From a0b093fb78e80037c54455333e60e700f320e150 Mon Sep 17 00:00:00 2001
From: Felix Krohn <github@kro.hn>
Date: Wed, 15 Oct 2025 12:46:48 +0200
Subject: [PATCH] Update PrometheusRule to not alert on already expired
 certificates

Alternatively one could compare to `-604800` instead of 0 in order to include the certs having expired in the past 7 days.

This limits alerting noise due to certificates that are not replaced in-place on rotation, for example the serving-certs in openshift-kube-controller-manager that accumulate to great numbers over the years.
---
 config/prometheus/rules.yaml | 6 +++---
 1 file changed, 3 insertions(+), 3 deletions(-)
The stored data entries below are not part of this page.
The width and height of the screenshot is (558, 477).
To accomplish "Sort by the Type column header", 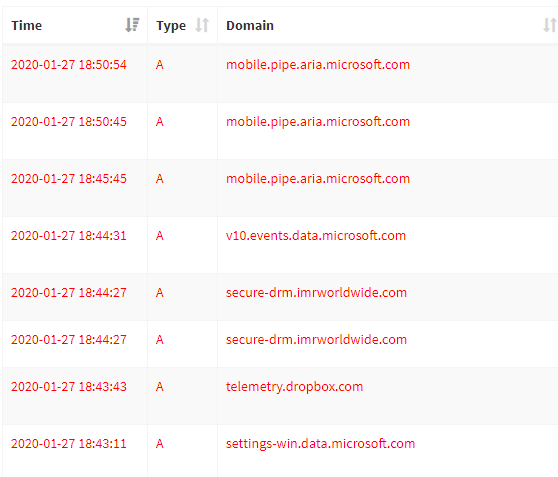I will click(171, 26).
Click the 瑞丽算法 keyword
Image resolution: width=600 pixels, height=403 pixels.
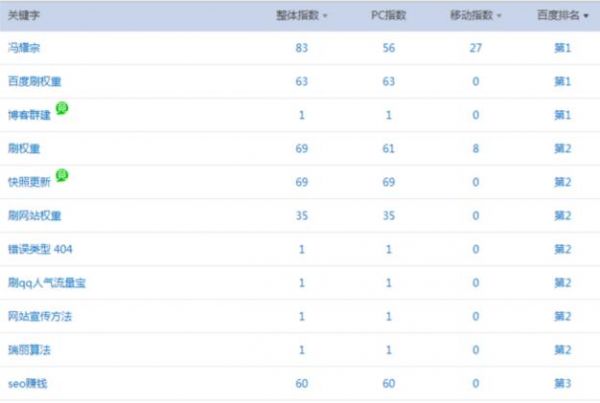coord(29,350)
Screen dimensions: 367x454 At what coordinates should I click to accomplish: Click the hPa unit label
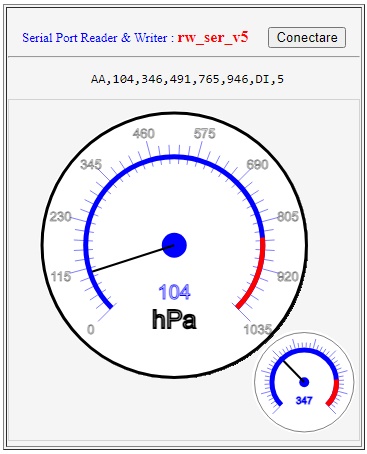[174, 319]
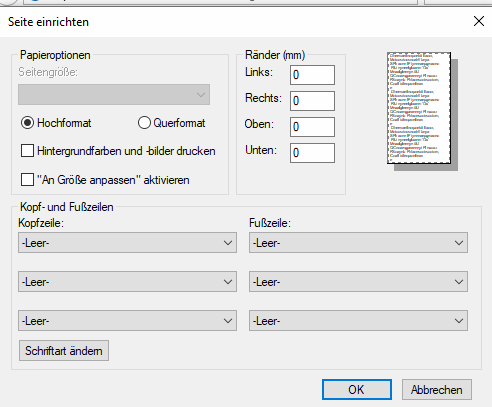The height and width of the screenshot is (407, 492).
Task: Click the Schriftart ändern button
Action: tap(64, 351)
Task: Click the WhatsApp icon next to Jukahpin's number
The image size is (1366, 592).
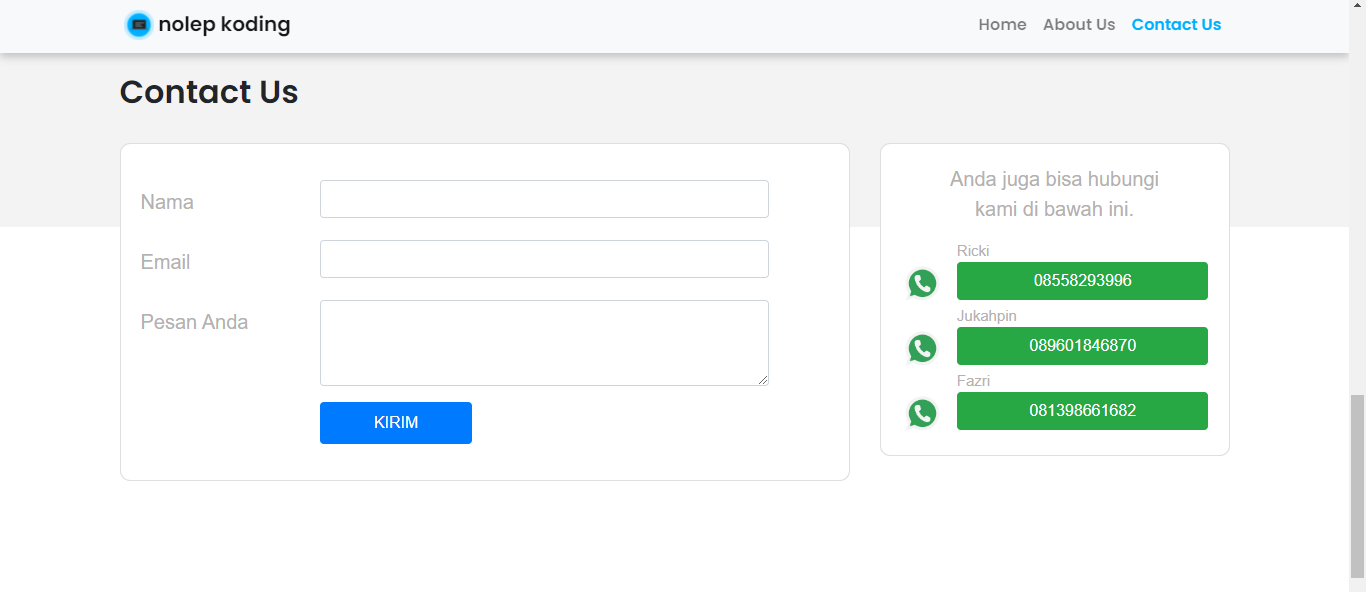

diff --git a/config/prometheus/rules.yaml b/config/prometheus/rules.yaml
index be1bc37..c1a2489 100644
--- a/config/prometheus/rules.yaml
+++ b/config/prometheus/rules.yaml
@@ -19,7 +19,7 @@ spec:
             summary: >-
               Certificate {{ $labels.namespace }}/{{ $labels.name }} is at 85% of its lifetime
           expr: |
-            cert:time_to_expiration:sec/cert:validity_duration:sec < 0.15
+            (cert:time_to_expiration:sec/cert:validity_duration:sec < 0.15) and (cert:time_to_expiration:sec > 0)
           labels:
             severity: warning
         - alert: CertificateIsAboutToExpire
@@ -29,6 +29,6 @@ spec:
             summary: >-
               Certificate {{ $labels.namespace }}/{{ $labels.name }} is at 95% of its lifetime
           expr: >
-            cert:time_to_expiration:sec/cert:validity_duration:sec < 0.05
+            (cert:time_to_expiration:sec/cert:validity_duration:sec < 0.05) and (cert:time_to_expiration:sec > 0)
           labels:
-            severity: critical
\ No newline at end of file
+            severity: critical